[Start PAGE]

Developer guide#

Before continuing, ensure you have a working development environment locally or on github codespaces.

Github Codespace#

Github Codespaces allow you to spin up a fully configured dev environment in the cloud in a few minutes. Github provides 60 hours a month of free usage (for a 2-core codespace). While codespaces will automatically pauze after 30 min of idle time, it’s a good idea to shut your codespace down entirely via the management dashboard and to setup spending limits to avoid unexpected charges.

JupySQL github codespace You can launch a new github codespace from the green “Code” button on the JupySQL github repository.

Note that setup will take a few minutes to finish after the codespace becomes available (wait for the postCreateCommand step to finish). JupySQL github codespace

After the codespace has finished setting up, you can run conda activate jupysql to activate the JupySQL Conda environment.

The basics#

JupySQL is a Python library that allows users to run SQL queries (among other things) in IPython and Jupyter via a %sql/%%sql magic:

%load_ext sql
%sql duckdb://
Connecting to 'duckdb://'
%sql SELECT 42
Running query in 'duckdb://'
42
42

However, there is also a Python API. For example, users can create plots using the ggplot module:

from sql.ggplot import ggplot  # noqa

So depending on which API is called, the behavior differs. Most notably, when using %sql/%%sql and other magics, Python tracebacks are hidden, since they’re not relevant to the user. For example, if a user tries to query a non-existent table, we won’t show the Python traceback:

%sql SELECT * FROM not_a_table
Running query in 'duckdb://'
RuntimeError: If using snippets, you may pass the --with argument explicitly.
For more details please refer: https://jupysql.ploomber.io/en/latest/compose.html#with-argument


Original error message from DB driver:
(duckdb.CatalogException) Catalog Error: Table with name not_a_table does not exist!
Did you mean "temp.information_schema.tables"?
LINE 1: SELECT * FROM not_a_table
                      ^
[SQL: SELECT * FROM not_a_table]
(Background on this error at: https://sqlalche.me/e/20/f405)

If you need help solving this issue, send us a message: https://ploomber.io/community

On the other hand, if they’re using the Python API, we’ll show a full traceback.

Displaying messages#

Important

Use the sql.display module instead of print for showing feedback to the user.

You can use message (contextual information) and message_success (successful operations) to show feedback to the user. Here’s an example:

from sql.display import message, message_success
message("Some information")
Some information
message_success("Some operation finished successfully!")
Some operation finished successfully!

[End PAGE]
[Start ROWS]

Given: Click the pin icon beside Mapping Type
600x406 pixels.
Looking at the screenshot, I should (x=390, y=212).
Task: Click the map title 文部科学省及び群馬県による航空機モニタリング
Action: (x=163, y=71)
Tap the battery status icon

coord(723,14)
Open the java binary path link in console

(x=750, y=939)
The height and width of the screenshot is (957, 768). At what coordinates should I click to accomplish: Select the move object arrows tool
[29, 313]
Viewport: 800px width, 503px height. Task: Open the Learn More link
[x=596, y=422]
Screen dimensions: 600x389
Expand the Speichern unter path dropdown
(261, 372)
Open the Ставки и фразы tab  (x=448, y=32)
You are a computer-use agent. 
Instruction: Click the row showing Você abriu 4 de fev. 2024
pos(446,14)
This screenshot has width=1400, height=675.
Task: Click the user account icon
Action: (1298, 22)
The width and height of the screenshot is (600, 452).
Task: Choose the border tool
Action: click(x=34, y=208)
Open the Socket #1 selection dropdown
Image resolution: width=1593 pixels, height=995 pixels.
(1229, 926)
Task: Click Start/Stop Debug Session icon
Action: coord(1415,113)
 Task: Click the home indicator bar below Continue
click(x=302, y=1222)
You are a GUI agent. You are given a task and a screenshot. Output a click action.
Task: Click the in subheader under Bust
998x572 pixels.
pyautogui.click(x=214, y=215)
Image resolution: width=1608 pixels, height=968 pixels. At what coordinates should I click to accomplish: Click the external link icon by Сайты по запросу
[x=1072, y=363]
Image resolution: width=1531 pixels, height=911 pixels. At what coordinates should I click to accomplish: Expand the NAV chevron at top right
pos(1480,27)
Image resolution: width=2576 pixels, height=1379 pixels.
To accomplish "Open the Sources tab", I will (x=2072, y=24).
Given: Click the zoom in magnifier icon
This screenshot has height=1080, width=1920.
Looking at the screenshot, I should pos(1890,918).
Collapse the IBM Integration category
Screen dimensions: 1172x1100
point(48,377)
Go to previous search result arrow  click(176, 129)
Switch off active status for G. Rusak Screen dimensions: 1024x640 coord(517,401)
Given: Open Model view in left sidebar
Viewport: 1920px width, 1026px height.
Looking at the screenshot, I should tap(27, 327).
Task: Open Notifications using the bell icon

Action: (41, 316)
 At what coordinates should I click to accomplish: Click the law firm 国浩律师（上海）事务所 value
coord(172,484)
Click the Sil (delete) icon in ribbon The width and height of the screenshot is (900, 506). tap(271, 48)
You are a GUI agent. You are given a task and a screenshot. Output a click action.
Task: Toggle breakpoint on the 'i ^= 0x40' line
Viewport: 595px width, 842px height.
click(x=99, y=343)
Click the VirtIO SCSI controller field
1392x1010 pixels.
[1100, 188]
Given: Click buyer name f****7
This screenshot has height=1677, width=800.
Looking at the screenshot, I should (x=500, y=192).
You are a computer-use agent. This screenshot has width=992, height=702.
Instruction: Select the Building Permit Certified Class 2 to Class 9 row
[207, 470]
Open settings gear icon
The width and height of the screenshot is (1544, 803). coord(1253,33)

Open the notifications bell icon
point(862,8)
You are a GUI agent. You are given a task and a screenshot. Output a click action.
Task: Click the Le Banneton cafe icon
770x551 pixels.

[End ROWS]

TASK REQUIREMENTS>
• a. From the JupySQL developer guide, quote the passage that opens with the words "For more details" and closes with the words "a full traceback.".
• b. Lay out the lines of the records from the line containing "Switch off active" through the line containing "point(862,8)" as a numbered list, skipping blank lines.

RESULTS OF THE EXERCISE>
• a.
For more details please refer: https://jupysql.ploomber.io/en/latest/compose.html#with-argument


Original error message from DB driver:
(duckdb.CatalogException) Catalog Error: Table with name not_a_table does not exist!
Did you mean "temp.information_schema.tables"?
LINE 1: SELECT * FROM not_a_table
                      ^
[SQL: SELECT * FROM not_a_table]
(Background on this error at: https://sqlalche.me/e/20/f405)

If you need help solving this issue, send us a message: https://ploomber.io/community

On the other hand, if they’re using the Python API, we’ll show a full traceback.

• b.
1. Switch off active status for G. Rusak Screen dimensions: 1024x640 coord(517,401)
2. Given: Open Model view in left sidebar
3. Viewport: 1920px width, 1026px height.
4. Looking at the screenshot, I should tap(27, 327).
5. Task: Open Notifications using the bell icon
6. Action: (41, 316)
7.  At what coordinates should I click to accomplish: Click the law firm 国浩律师（上海）事务所 value
8. coord(172,484)
9. Click the Sil (delete) icon in ribbon The width and height of the screenshot is (900, 506). tap(271, 48)
10. You are a GUI agent. You are given a task and a screenshot. Output a click action.
11. Task: Toggle breakpoint on the 'i ^= 0x40' line
12. Viewport: 595px width, 842px height.
13. click(x=99, y=343)
14. Click the VirtIO SCSI controller field
15. 1392x1010 pixels.
16. [1100, 188]
17. Given: Click buyer name f****7
18. This screenshot has height=1677, width=800.
19. Looking at the screenshot, I should (x=500, y=192).
20. You are a computer-use agent. This screenshot has width=992, height=702.
21. Instruction: Select the Building Permit Certified Class 2 to Class 9 row
22. [207, 470]
23. Open settings gear icon
24. The width and height of the screenshot is (1544, 803). coord(1253,33)
25. Open the notifications bell icon
26. point(862,8)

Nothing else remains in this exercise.